= The task =
Copy every one of the following records line for line, with no changes to wording, spacing, or order.

-- Start of Provided information --

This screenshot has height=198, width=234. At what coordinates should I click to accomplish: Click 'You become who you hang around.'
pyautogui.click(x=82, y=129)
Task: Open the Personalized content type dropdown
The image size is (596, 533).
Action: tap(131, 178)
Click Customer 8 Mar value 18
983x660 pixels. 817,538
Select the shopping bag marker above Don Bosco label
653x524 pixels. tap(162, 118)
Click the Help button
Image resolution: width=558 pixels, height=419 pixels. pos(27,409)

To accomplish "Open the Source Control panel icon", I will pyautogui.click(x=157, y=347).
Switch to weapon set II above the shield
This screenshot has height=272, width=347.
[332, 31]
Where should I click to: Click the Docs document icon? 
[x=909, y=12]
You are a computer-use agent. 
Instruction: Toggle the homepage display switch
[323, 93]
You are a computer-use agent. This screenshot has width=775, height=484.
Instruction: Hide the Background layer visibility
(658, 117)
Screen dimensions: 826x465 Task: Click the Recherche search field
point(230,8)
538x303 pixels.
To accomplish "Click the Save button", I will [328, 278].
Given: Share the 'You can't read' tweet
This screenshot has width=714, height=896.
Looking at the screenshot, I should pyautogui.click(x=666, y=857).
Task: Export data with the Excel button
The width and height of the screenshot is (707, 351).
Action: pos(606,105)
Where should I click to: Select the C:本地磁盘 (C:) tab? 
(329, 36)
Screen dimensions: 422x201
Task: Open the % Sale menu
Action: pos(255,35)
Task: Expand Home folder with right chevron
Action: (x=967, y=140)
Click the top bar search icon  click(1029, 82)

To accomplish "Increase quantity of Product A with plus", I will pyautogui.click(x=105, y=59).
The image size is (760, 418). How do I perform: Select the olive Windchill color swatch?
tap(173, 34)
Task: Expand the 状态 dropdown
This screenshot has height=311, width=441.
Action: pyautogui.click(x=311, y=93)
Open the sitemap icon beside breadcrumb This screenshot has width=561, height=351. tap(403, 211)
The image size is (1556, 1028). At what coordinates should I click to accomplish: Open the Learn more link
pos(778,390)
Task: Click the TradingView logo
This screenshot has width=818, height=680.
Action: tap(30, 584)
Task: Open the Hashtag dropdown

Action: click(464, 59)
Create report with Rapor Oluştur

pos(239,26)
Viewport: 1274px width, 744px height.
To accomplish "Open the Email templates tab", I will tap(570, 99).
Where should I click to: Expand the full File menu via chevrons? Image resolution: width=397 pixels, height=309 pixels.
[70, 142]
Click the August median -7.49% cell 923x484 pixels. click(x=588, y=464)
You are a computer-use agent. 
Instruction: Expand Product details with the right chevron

-- End of Provided information --

= Result for this exercise =
This screenshot has height=198, width=234. At what coordinates should I click to accomplish: Click 'You become who you hang around.'
pyautogui.click(x=82, y=129)
Task: Open the Personalized content type dropdown
The image size is (596, 533).
Action: tap(131, 178)
Click Customer 8 Mar value 18
983x660 pixels. 817,538
Select the shopping bag marker above Don Bosco label
653x524 pixels. tap(162, 118)
Click the Help button
Image resolution: width=558 pixels, height=419 pixels. pos(27,409)

To accomplish "Open the Source Control panel icon", I will pyautogui.click(x=157, y=347).
Switch to weapon set II above the shield
This screenshot has height=272, width=347.
[332, 31]
Where should I click to: Click the Docs document icon? 
[x=909, y=12]
You are a computer-use agent. 
Instruction: Toggle the homepage display switch
[323, 93]
You are a computer-use agent. This screenshot has width=775, height=484.
Instruction: Hide the Background layer visibility
(658, 117)
Screen dimensions: 826x465 Task: Click the Recherche search field
point(230,8)
538x303 pixels.
To accomplish "Click the Save button", I will [328, 278].
Given: Share the 'You can't read' tweet
This screenshot has width=714, height=896.
Looking at the screenshot, I should pyautogui.click(x=666, y=857).
Task: Export data with the Excel button
The width and height of the screenshot is (707, 351).
Action: pos(606,105)
Where should I click to: Select the C:本地磁盘 (C:) tab? 
(329, 36)
Screen dimensions: 422x201
Task: Open the % Sale menu
Action: pos(255,35)
Task: Expand Home folder with right chevron
Action: (x=967, y=140)
Click the top bar search icon  click(1029, 82)

To accomplish "Increase quantity of Product A with plus", I will pyautogui.click(x=105, y=59).
The image size is (760, 418). How do I perform: Select the olive Windchill color swatch?
tap(173, 34)
Task: Expand the 状态 dropdown
This screenshot has height=311, width=441.
Action: pyautogui.click(x=311, y=93)
Open the sitemap icon beside breadcrumb This screenshot has width=561, height=351. tap(403, 211)
The image size is (1556, 1028). At what coordinates should I click to accomplish: Open the Learn more link
pos(778,390)
Task: Click the TradingView logo
This screenshot has width=818, height=680.
Action: tap(30, 584)
Task: Open the Hashtag dropdown

Action: click(464, 59)
Create report with Rapor Oluştur

pos(239,26)
Viewport: 1274px width, 744px height.
To accomplish "Open the Email templates tab", I will tap(570, 99).
Where should I click to: Expand the full File menu via chevrons? Image resolution: width=397 pixels, height=309 pixels.
[70, 142]
Click the August median -7.49% cell 923x484 pixels. click(x=588, y=464)
You are a computer-use agent. 
Instruction: Expand Product details with the right chevron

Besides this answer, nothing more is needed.